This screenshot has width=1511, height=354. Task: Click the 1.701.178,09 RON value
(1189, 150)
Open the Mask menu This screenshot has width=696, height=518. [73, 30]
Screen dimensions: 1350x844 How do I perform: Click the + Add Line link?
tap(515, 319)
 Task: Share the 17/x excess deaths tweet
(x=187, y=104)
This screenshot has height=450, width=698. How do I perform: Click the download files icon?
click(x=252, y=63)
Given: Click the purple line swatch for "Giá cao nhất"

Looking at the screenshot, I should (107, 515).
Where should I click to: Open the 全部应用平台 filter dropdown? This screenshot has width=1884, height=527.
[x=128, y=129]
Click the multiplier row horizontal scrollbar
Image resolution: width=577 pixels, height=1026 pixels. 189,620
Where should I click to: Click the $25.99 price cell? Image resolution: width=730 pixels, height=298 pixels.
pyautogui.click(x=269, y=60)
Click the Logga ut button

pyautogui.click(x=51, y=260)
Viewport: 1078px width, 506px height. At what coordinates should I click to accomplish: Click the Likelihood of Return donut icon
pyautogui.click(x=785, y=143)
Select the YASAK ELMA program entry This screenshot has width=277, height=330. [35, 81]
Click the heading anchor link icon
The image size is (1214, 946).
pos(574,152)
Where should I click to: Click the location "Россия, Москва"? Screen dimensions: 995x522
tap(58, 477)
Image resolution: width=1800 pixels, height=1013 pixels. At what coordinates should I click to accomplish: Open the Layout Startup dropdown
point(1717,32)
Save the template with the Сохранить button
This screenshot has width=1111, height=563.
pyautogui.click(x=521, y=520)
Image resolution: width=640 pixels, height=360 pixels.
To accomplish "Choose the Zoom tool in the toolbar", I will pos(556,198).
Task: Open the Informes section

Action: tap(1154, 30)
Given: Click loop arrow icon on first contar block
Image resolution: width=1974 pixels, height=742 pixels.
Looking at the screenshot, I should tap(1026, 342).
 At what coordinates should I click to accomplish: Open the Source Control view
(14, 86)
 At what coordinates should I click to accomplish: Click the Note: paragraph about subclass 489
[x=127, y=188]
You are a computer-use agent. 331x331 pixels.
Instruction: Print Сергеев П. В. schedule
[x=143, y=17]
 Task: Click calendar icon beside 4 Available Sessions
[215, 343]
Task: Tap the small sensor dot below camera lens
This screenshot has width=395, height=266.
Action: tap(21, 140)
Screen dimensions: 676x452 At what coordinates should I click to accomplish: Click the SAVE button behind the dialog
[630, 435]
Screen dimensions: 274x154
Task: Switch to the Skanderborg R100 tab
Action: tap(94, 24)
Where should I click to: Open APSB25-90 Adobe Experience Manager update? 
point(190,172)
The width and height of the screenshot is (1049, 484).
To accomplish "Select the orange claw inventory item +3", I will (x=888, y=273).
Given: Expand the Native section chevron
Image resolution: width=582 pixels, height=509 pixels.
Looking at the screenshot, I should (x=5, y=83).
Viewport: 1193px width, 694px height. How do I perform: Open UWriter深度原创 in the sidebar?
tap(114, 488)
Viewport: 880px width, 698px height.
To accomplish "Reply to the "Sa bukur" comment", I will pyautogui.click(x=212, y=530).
———
## Your goal
Write out, word for word, all lines from the line that holds "Where should I click to: Open APSB25-90" through the last line of the listing, with both end lines kept.

## Expected answer
Where should I click to: Open APSB25-90 Adobe Experience Manager update? 
point(190,172)
The width and height of the screenshot is (1049, 484).
To accomplish "Select the orange claw inventory item +3", I will (x=888, y=273).
Given: Expand the Native section chevron
Image resolution: width=582 pixels, height=509 pixels.
Looking at the screenshot, I should (x=5, y=83).
Viewport: 1193px width, 694px height. How do I perform: Open UWriter深度原创 in the sidebar?
tap(114, 488)
Viewport: 880px width, 698px height.
To accomplish "Reply to the "Sa bukur" comment", I will pyautogui.click(x=212, y=530).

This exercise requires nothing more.